Мы многое отметали как пережитки, теперь это кажется наивным, но может ли революция обойтись без крайностей и преувеличений?.. «Мы наш, мы новый мир построим!» — значит, все прошлое — на слом, во всяком случае — под сомнение, и да здравствует н о в ы й б ы т! А каким он должен быть? Спорили об этом страстно, но для всех было несомненно, что отныне должно быть равенство, равенство во всем, и в любви тоже, поэтому мы отрицали ухаживания, свадьбы, любую «регистрацию чувств» как нечто унизительное. Приехавшая из Москвы Наташа Груецкая, пропагандист, девушка начитанная и «совсем взрослая» (ей было, вероятно, около двадцати пяти лет), — Наташа подвела под наше отрицание теоретическую базу, читала нам Маркса, и Энгельса, и Бебеля. На место буржуазного брака как формы купли-продажи и закабаления женщины мы ставили свободную любовь равноправных борцов, признавая только общность интересов и влечение полов…

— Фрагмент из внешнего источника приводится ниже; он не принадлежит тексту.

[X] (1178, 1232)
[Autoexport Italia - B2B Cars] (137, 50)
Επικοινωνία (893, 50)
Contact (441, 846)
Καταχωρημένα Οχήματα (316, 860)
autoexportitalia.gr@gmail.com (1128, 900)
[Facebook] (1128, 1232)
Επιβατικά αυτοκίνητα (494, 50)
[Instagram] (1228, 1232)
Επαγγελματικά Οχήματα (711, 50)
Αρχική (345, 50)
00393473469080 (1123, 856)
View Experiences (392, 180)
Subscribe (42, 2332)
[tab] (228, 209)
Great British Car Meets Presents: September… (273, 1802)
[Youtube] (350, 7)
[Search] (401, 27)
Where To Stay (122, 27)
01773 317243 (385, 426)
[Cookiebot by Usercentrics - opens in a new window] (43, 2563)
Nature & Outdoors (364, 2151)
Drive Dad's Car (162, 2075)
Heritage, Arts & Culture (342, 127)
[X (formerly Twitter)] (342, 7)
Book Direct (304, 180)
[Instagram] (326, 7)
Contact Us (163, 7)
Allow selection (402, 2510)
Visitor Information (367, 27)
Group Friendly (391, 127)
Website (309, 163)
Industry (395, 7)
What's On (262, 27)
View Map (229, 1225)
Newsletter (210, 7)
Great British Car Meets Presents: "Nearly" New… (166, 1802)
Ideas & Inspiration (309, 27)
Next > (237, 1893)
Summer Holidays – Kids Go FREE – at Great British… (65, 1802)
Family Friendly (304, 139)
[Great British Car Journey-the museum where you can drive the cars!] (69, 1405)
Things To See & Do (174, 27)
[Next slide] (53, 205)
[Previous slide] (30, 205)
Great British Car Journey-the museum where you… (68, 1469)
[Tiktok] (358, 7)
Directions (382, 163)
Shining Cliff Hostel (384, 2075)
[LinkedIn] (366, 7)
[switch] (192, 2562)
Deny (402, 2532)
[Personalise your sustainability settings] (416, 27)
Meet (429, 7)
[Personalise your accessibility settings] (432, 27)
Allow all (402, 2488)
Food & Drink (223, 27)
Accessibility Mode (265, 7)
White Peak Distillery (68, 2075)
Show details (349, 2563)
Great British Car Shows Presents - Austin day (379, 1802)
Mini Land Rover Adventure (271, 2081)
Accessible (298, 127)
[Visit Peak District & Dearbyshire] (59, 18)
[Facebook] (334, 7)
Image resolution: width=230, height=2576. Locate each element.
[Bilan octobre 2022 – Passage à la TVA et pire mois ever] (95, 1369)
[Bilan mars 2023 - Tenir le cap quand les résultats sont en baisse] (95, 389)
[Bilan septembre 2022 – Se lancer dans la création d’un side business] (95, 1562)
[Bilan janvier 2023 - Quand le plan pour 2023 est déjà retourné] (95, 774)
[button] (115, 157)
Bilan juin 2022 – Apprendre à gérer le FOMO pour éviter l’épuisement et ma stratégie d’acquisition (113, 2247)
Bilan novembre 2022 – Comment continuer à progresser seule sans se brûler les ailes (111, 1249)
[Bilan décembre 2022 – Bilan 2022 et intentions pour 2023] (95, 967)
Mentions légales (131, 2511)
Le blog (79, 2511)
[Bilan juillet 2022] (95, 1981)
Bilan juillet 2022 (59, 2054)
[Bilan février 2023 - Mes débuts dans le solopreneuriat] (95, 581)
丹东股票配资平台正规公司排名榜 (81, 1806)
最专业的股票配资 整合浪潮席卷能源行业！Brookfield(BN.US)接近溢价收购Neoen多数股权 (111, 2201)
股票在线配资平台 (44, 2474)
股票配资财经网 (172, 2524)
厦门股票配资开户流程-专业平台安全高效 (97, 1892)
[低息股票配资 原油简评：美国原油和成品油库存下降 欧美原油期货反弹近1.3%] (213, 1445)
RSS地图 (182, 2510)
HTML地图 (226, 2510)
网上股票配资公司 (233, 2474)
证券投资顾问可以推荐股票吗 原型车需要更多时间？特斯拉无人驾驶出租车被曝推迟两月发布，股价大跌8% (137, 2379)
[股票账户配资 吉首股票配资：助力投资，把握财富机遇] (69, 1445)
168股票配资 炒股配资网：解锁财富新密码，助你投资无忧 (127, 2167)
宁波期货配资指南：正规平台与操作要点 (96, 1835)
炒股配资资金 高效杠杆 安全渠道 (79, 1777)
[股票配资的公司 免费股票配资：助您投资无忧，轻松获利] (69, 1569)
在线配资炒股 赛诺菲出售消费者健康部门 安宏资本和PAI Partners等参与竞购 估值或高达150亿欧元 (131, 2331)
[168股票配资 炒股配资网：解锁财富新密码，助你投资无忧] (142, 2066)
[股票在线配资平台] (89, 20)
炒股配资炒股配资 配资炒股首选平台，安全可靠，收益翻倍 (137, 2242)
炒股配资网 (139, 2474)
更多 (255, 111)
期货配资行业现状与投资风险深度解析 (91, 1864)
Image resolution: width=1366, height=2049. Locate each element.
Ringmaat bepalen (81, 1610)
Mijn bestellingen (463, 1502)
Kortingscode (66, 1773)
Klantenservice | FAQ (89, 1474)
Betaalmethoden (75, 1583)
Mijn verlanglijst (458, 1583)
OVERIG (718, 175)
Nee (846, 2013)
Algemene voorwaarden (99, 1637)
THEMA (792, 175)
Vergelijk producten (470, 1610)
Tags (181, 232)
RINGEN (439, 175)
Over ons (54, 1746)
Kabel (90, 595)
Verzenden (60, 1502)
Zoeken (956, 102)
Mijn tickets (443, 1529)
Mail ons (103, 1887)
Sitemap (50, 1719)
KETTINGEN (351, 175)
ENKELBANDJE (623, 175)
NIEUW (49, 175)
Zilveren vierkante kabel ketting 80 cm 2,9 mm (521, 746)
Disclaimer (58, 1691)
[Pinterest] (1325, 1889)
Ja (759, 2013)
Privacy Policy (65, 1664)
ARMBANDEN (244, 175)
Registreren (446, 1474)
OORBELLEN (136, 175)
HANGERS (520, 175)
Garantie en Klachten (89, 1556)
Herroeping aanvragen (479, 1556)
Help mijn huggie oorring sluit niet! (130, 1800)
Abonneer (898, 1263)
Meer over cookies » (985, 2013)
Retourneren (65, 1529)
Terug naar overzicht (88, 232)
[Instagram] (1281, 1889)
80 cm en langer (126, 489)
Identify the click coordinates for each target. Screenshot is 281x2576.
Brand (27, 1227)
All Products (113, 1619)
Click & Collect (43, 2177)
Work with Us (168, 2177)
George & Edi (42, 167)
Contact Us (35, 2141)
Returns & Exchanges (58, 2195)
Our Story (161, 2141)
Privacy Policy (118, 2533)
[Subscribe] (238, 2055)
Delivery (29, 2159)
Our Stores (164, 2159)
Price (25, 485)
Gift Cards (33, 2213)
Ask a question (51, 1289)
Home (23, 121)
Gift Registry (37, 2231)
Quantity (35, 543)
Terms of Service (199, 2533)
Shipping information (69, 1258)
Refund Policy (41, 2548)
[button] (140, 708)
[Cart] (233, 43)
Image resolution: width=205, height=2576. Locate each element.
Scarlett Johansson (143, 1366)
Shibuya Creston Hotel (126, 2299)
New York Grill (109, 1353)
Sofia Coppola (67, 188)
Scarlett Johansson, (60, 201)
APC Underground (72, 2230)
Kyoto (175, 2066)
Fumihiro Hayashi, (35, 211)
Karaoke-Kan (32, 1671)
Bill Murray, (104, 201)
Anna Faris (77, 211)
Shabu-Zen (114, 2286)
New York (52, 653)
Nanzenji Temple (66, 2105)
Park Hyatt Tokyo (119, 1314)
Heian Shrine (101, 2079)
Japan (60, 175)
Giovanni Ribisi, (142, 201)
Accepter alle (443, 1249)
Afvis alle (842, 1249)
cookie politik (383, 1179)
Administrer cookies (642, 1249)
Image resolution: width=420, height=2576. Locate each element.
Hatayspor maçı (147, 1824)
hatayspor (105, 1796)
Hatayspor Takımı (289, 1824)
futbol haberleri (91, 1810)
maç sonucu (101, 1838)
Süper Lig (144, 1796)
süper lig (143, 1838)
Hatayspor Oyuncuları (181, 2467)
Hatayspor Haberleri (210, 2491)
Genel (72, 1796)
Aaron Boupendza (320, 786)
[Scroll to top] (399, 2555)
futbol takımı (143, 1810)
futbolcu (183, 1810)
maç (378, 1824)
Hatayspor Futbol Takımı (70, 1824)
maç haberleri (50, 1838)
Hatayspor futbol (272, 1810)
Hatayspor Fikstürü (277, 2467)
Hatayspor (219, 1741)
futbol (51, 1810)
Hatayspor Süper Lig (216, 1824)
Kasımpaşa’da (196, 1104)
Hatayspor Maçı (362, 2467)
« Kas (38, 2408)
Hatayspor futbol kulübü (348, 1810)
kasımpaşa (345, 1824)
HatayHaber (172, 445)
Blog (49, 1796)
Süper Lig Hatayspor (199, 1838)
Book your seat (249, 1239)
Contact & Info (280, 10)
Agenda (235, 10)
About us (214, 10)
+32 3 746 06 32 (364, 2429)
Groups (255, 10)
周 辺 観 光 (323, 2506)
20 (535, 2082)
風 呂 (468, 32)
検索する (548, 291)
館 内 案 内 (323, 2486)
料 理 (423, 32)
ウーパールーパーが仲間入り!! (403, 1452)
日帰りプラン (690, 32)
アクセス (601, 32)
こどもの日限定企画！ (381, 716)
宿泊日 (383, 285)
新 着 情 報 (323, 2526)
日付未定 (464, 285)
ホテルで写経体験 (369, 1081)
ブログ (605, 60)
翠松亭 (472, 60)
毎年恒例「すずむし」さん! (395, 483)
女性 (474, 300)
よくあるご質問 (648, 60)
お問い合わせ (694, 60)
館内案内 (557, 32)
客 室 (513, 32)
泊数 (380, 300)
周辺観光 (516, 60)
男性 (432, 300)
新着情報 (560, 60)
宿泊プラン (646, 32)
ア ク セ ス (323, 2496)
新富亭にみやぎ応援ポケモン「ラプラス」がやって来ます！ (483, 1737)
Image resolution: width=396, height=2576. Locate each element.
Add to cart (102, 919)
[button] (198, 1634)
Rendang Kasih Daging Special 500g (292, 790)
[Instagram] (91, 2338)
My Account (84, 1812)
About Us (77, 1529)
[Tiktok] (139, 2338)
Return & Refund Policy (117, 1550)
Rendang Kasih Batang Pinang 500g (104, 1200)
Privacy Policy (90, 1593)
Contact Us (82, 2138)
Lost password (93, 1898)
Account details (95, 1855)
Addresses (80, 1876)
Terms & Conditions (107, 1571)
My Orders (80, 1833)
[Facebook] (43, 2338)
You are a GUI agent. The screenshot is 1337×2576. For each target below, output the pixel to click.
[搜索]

Мы говорили об этом громко и вызывающе, я тоже, хотя имела о влечении полов весьма смутное, чисто книжное представление. Вероятно, со стороны могло показаться, что мы пользуемся этой свободой вовсю, ничем не сдерживаемые. Но, честное слово, я не знаю отношений более чистых и товарищеских, чем наши. А уж ко мне, девчонке веселой и доверчивой, никем и ничем не защищенной, отношение ребят было на редкость бережным. Попробуй кто-либо воспользоваться моей доверчивостью, уверена — не один кулак поднялся бы на мою защиту. А ведь организация наша росла, приходили новые ребята из воинских частей, с кораблей, с железной дороги, после того, как Аня Поспелова уехала домой, я часто бывала единственной девчонкой в шумной компании парней, ежевечерне заполнявшей клуб.